» **Required action**
Print only the lines below from the one with "Task: Delete the LeadSource field row" to the one with "This screenshot has height=394, width=751.", both included, exactly as they stand. Leave pictures out.

Exercise data START

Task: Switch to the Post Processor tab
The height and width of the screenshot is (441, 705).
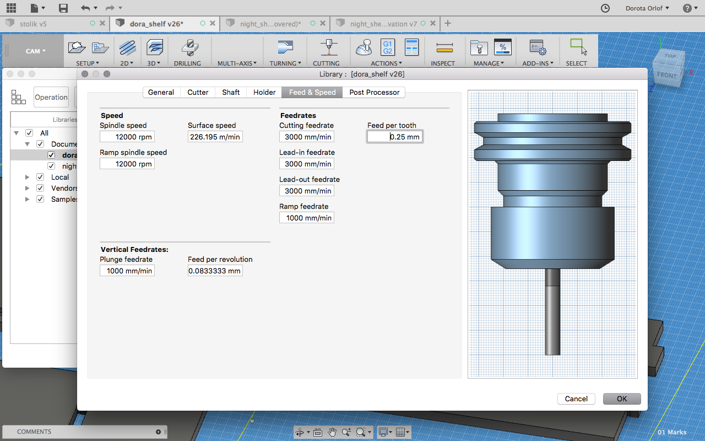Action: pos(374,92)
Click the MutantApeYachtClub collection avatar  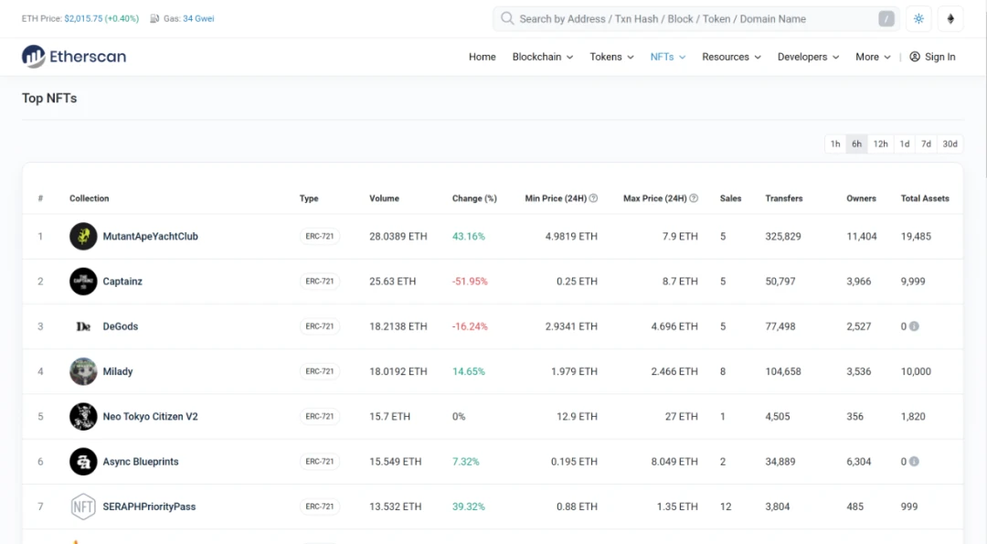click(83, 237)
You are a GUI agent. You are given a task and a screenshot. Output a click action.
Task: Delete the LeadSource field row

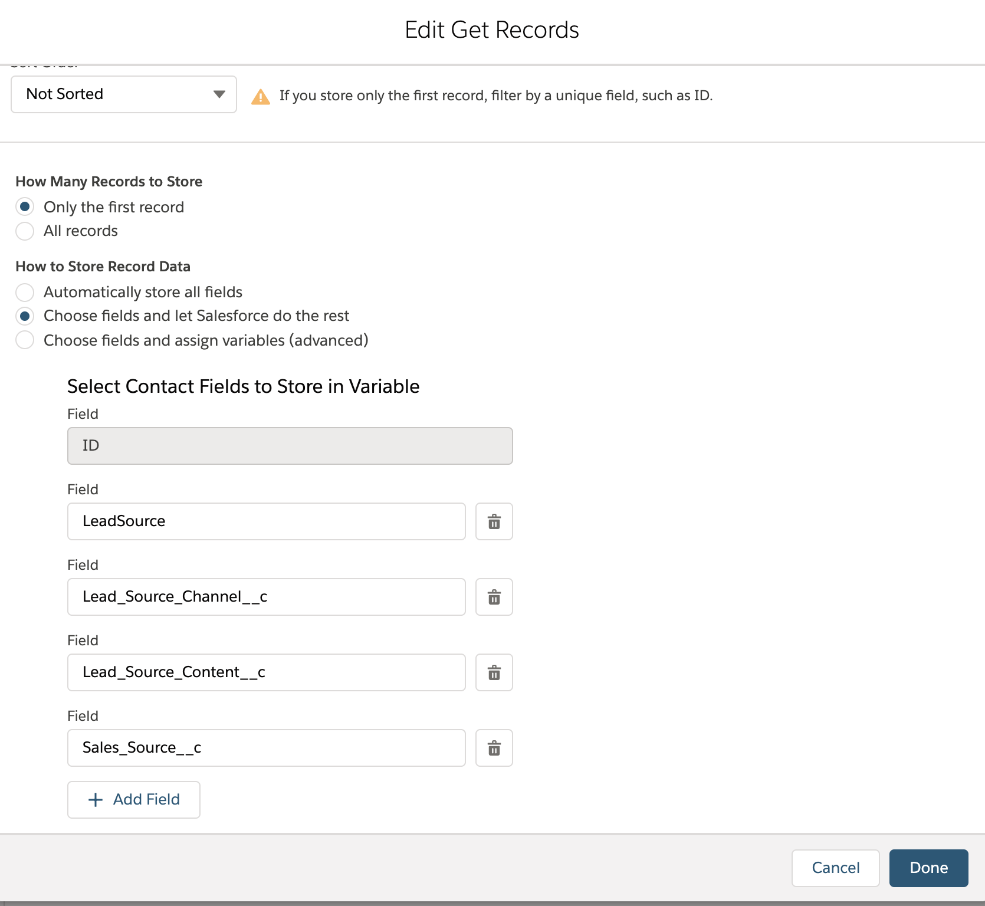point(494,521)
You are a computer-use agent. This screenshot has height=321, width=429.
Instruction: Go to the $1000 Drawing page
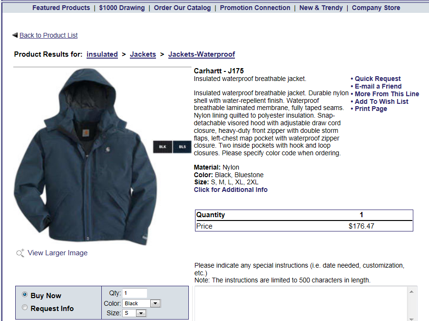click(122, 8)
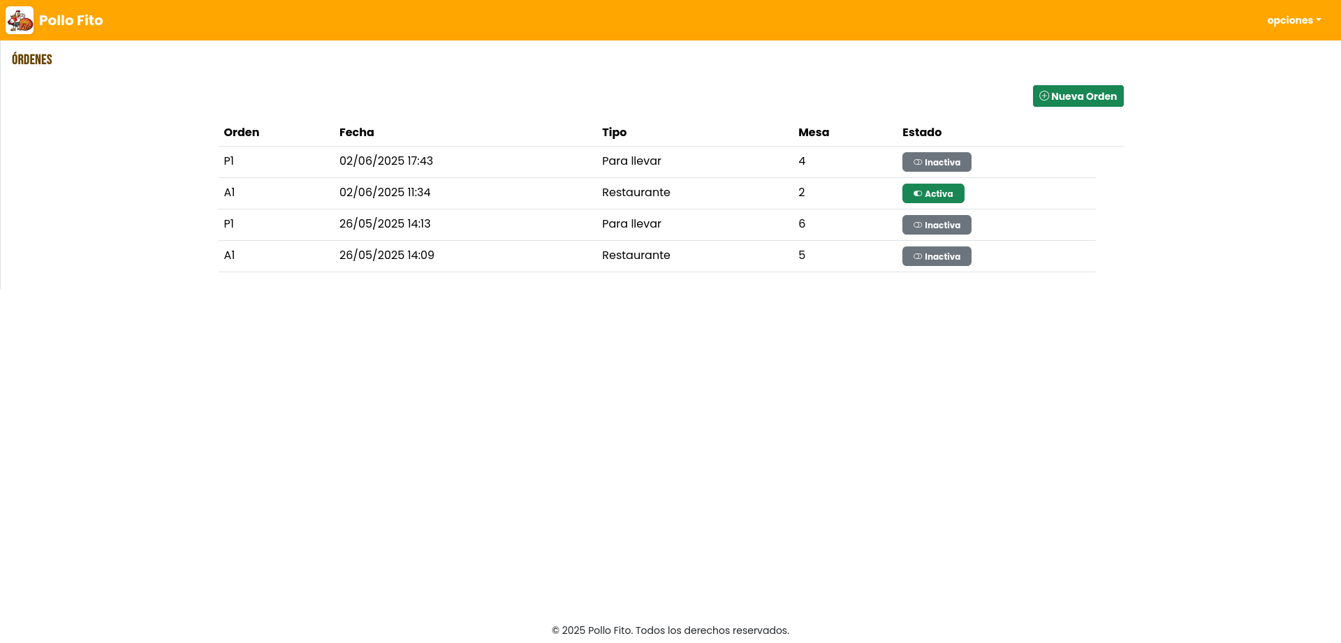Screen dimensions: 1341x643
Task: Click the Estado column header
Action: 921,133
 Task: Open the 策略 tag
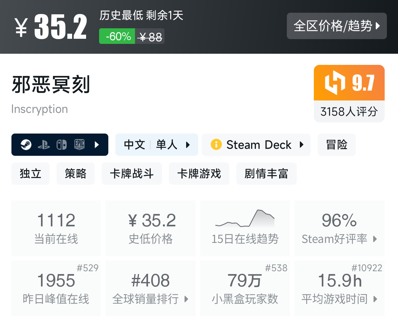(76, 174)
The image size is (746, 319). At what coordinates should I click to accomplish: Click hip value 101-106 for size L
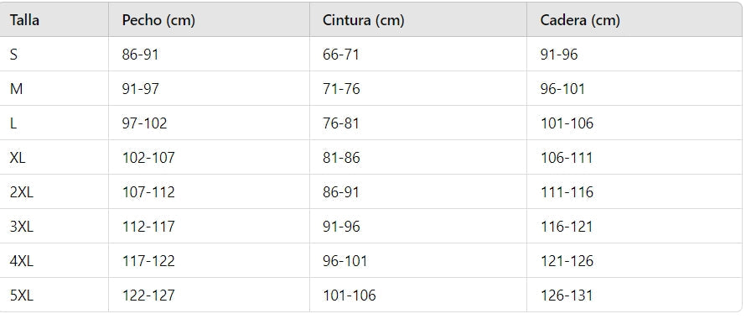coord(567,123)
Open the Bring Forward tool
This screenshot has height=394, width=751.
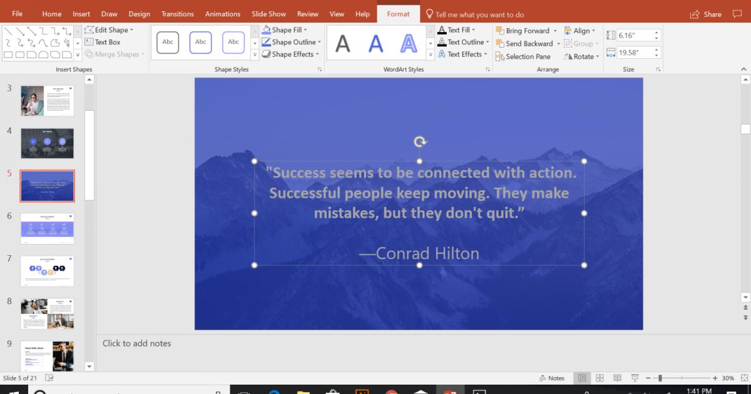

Exercise data END
Exercise data START

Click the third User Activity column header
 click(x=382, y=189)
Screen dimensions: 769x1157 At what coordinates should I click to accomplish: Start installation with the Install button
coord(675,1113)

Exercise data END
Exercise data START

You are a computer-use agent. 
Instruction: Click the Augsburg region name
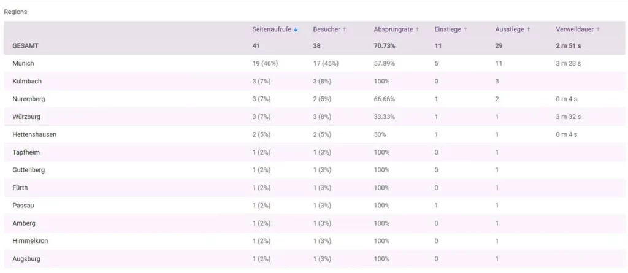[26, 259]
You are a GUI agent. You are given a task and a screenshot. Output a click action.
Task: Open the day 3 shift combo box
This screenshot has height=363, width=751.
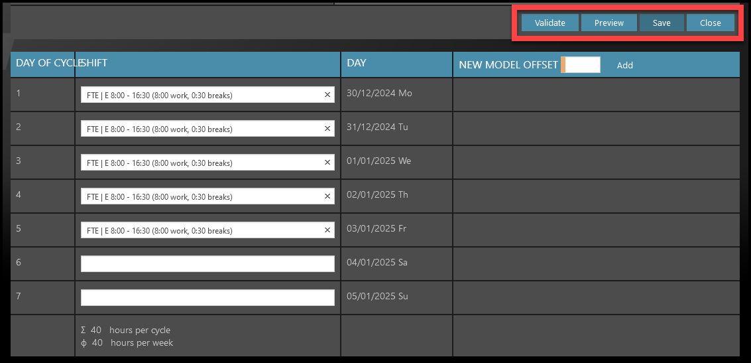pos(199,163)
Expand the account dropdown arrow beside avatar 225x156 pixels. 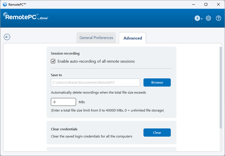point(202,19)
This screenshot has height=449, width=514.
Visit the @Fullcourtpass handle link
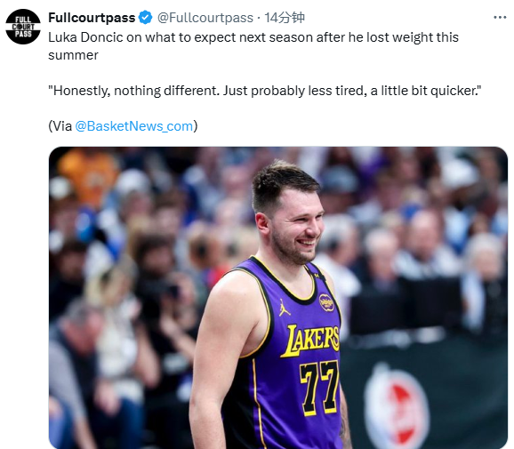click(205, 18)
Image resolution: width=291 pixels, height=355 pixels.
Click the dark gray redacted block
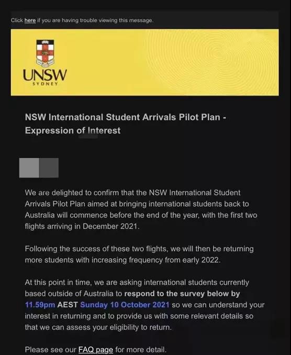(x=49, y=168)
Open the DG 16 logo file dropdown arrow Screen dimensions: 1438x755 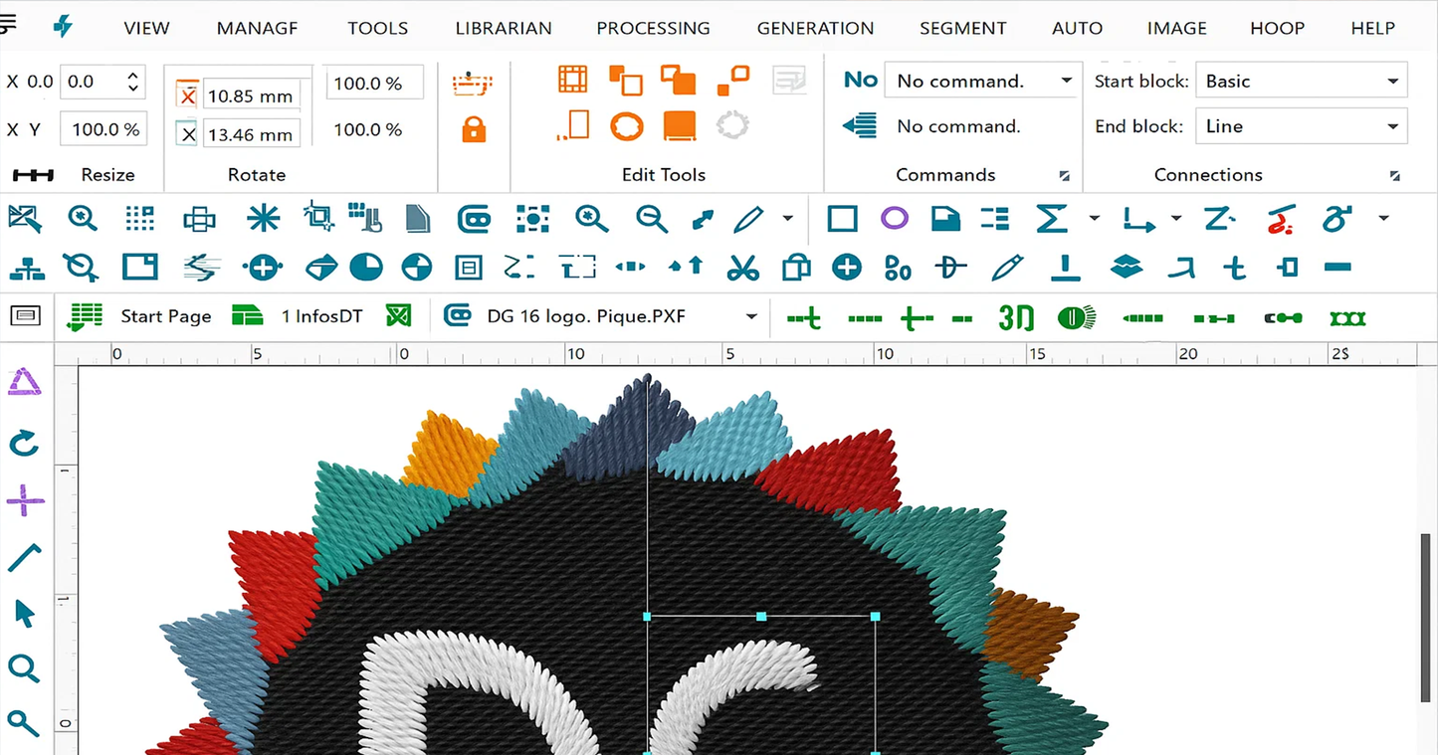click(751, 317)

Exercise data END

» **Problem solution**
Task: Delete the LeadSource field row

point(494,521)
You are a computer-use agent. This screenshot has height=321, width=429.
Instruction: Go to the $1000 Drawing page
click(122, 8)
Screen dimensions: 1341x643
Task: Click the Estado column header
Action: 921,133
 Task: Open the 策略 tag
(76, 174)
The image size is (746, 319). At what coordinates should I click to accomplish: Click hip value 101-106 for size L
coord(567,123)
Open the Bring Forward tool
This screenshot has height=394, width=751.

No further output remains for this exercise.